Les Russes parlent souvent de l’ « annulation » de la culture russe en Ukraine à cause de la russophobie du régime ukrainien. Selon l’autrice, ce discours du pouvoir russe est plutôt une tentative de dissimuler ses crimes de guerre et de justifier les politiques de russification. La réaction contre la culture russe en Ukraine doit être comprise comme une réponse au fait que le Kremlin (et ses prédécesseurs) ont eux-mêmes associé cette culture à leur impérialisme et au génocide en Ukraine.
Dans les territoires occupés de l’Ukraine, les symboles culturels russes ne sont pas neutres – ce sont des armes de domination.

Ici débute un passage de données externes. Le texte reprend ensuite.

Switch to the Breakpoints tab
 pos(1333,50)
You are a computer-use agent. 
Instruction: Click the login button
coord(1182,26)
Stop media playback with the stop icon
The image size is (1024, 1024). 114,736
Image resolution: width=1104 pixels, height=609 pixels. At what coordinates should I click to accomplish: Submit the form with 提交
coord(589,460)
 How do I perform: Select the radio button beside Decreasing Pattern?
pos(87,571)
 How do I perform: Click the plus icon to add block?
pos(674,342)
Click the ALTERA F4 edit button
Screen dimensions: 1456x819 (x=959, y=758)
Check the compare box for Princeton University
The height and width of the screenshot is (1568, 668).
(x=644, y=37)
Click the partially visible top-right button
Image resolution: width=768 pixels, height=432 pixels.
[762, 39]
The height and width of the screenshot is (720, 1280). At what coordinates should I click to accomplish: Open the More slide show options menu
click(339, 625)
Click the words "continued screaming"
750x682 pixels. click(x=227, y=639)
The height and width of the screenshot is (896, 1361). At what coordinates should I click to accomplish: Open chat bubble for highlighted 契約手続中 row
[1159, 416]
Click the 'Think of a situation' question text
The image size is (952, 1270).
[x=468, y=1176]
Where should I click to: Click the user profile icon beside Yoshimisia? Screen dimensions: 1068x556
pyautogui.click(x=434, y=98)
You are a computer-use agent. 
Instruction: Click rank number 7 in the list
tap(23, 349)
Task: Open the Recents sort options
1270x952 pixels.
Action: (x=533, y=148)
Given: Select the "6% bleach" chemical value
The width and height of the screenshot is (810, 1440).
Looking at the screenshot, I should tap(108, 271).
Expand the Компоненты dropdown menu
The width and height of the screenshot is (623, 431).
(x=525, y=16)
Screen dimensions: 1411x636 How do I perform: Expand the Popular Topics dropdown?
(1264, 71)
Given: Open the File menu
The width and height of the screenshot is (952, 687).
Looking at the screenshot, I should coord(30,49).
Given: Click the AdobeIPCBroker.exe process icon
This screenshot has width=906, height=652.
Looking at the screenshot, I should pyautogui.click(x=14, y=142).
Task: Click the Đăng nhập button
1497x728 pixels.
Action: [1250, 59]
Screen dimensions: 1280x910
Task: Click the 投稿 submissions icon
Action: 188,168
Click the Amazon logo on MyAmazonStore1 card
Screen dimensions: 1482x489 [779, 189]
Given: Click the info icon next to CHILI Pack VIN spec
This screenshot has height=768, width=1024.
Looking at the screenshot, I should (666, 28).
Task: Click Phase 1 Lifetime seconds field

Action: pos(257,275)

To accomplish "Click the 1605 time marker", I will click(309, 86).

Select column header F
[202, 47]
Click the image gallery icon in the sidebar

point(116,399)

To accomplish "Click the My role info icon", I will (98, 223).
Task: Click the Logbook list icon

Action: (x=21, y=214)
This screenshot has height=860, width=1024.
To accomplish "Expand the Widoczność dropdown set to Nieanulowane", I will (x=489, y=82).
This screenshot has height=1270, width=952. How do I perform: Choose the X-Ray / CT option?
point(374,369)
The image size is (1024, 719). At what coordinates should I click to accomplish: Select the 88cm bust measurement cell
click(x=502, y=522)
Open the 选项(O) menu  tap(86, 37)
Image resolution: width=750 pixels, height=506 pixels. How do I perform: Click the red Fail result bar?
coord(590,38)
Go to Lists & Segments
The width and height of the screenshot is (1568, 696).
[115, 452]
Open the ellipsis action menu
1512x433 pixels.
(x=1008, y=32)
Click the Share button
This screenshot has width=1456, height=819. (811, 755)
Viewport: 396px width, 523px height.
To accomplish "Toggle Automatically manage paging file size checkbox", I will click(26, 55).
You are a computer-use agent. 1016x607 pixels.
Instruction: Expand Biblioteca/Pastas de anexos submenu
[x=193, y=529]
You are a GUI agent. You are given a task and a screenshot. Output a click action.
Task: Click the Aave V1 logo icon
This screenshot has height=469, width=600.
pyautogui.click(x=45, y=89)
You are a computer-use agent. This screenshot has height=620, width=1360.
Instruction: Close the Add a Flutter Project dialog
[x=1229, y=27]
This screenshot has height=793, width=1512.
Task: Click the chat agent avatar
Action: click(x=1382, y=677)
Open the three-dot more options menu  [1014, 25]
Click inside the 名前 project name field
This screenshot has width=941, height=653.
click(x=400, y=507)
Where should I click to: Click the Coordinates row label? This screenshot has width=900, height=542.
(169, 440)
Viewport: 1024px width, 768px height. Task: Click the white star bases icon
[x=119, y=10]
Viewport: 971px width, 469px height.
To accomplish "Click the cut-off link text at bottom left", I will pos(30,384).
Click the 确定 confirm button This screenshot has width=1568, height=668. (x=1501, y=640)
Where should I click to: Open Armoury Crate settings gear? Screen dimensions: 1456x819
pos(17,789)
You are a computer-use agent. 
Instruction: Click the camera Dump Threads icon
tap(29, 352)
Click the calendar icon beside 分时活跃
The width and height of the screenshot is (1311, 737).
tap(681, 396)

Dans le parc Primorski de Marioupol, une statue d’Alexandre Pouchkine se dresse aujourd’hui au-dessus des tombes anonymes où reposent des civils tués par les forces russes. Cette juxtaposition n’est pas qu’un simple symbole : elle incarne l’effacement délibéré de l’identité ukrainienne et l’imposition de la culture impériale russe. Pourtant, au milieu de ce génocide culturel en cours, les débats occidentaux semblent davantage préoccupés par la prétendue « annulation » [cancellation] de la culture russe en Ukraine – une manière de poser le problème qui ignore un contexte bien plus grave, celui de l’anéantissement culturel et physique dans les territoires occupés.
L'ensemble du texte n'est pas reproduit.